Estando caracterizado o descumprimento do fair play financeiro por parte de alguma entidade desportiva, qual punição será aplicada? A sanção prevista no Regulamento Específico da Competição (REC) ou a pena de multa do art. 191 do CBJD? A punição dupla poderia denotar bis in idem ou, por serem sanções de naturezas distintas, ambas poderiam ser aplicadas?

Entendo que são questões que devem ser apreciadas e normatizadas em regulamento próprio, que estabelecerá o fair play financeiro de forma ampla.

A CBF previa a implementação do regulamento a partir do Campeonato Brasileiro do ano de 2020. Sendo que as penalidades previstas por descumprimento só seriam empregues em 2023, após o lapso chamado de período educativo.

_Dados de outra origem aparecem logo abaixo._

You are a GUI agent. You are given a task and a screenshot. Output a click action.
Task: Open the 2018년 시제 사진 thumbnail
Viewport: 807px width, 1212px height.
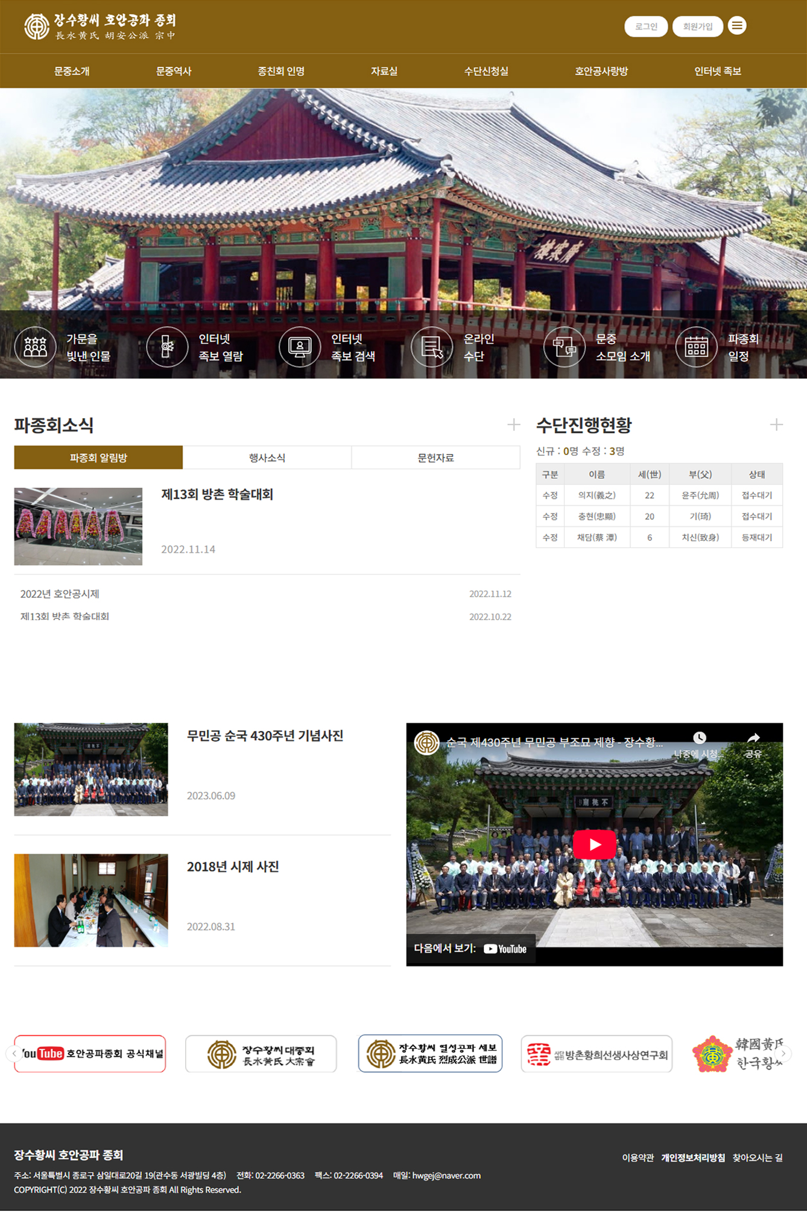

Contudo, em função da pandemia de COVID-19, é provável que as novas regras sejam adiadas ou, pelo menos, suspensas as respectivas sanções. Do mesmo modo, deve haver uma flexibilização da disposição já existente no art. 20 do REC – Série A 2020. Certamente haverá alegação por parte dos clubes de fato imprevisível em alusão ao art. 478 do Código Civil que traz a Teoria da Imprevisão, na qual, atualmente, muito se fala.

Fato é que, se o fair play financeiro tivesse sido implantado no Brasil anteriormente, talvez os clubes não sofressem de forma tão drástica os impactos econômicos da pandemia.